Emily Fischer speaks about the way the technology helps her to achieve the scope and detail involved in her various projects.
PSFK recently interviewed Emily Fisher of Haptic Lab to learn more about her inspiration and use of technology in realizing her visions. Haptic Lab is a small design studio in Brooklyn that creates products, spaces and situations to promote embodiment. The word haptic refers to the sense of touch, and everything they design is meant to inspire meaningful connections through the tactile.
Emily, what is your favorite CAD project you have performed to date?
My favorite CAD-driven project was a concept proposal for the reNEWable Times Square competition in 2010.
What was the inspiration for this project?
I wanted to turn Times Square into a giant, fragmented sundial. Times Square sort of functions as the psychic agora of American culture, and I wanted to somehow build a connection to the physical passage of time… a ‘Times Square Henge’ where visitors could measure time with their bodies and cast shadows.
How did using Autodesk software help aid this creative process?
I did most of the local building height and cast shadow analysis in 3DS Max Design, which allowed me to predict the locations of shadows in Times Square throughout the day and year. I built the entire space of Times Square on my computer, modeling the sun angles in a very precise way. I then built 2-dimensional ray diagrams in AutoCAD that became the patterned zones of the proposed installation, indicating time with painted shadow marking lines.
What’s your favorite AutoCAD modeling tool?
I feel like I’m shooting flies with a tank with most CAD tools… but CAD is a great problem-solver, even if I’m only using the tippy-top of the software’s iceberg of capabilities. My favorite tool is the software’s ability to communicate across platforms and programs: import and export.
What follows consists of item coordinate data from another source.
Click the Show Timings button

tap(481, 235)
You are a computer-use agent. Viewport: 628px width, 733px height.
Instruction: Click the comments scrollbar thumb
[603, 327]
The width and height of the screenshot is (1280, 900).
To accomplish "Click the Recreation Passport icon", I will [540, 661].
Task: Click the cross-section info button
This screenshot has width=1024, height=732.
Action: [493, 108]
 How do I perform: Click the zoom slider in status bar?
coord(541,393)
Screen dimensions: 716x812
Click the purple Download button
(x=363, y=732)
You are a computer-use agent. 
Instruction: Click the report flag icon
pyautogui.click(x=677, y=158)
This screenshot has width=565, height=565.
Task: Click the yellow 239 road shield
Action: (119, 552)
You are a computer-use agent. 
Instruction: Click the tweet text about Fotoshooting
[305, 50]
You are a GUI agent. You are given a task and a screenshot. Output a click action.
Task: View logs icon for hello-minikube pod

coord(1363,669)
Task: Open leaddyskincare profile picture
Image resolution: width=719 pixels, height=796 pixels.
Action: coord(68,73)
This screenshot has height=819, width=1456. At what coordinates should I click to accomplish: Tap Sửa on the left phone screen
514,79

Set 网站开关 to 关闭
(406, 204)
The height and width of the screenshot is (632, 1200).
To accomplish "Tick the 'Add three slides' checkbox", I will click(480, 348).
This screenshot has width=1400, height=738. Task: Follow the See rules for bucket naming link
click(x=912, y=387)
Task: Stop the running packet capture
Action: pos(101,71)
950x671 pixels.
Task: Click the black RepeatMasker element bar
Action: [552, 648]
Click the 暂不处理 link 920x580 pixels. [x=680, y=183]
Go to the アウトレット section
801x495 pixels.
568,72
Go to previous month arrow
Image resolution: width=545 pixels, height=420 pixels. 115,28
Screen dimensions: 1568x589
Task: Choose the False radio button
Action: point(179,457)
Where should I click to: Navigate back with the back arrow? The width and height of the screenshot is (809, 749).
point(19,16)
If I can’t negotiate a difficult design task in one program, AutoCAD can undoubtedly do it.
Can you give us an example of how these features have helped you in your creative process?
The great thing about AutoCAD is that it allows you to comfortably shift between 3D and 2D applications very easily: it’s a translator. I can start a model or drawing in any number of programs, then shift back to AutoCAD to clean up and finalize a drawing or model using the application’s high degree of specificity. AutoCAD has been essential to the development of the quilted maps I make, which are translated to a somewhat primitive computer-guided sewing machine but designed down to the 1/10,000 of an inch.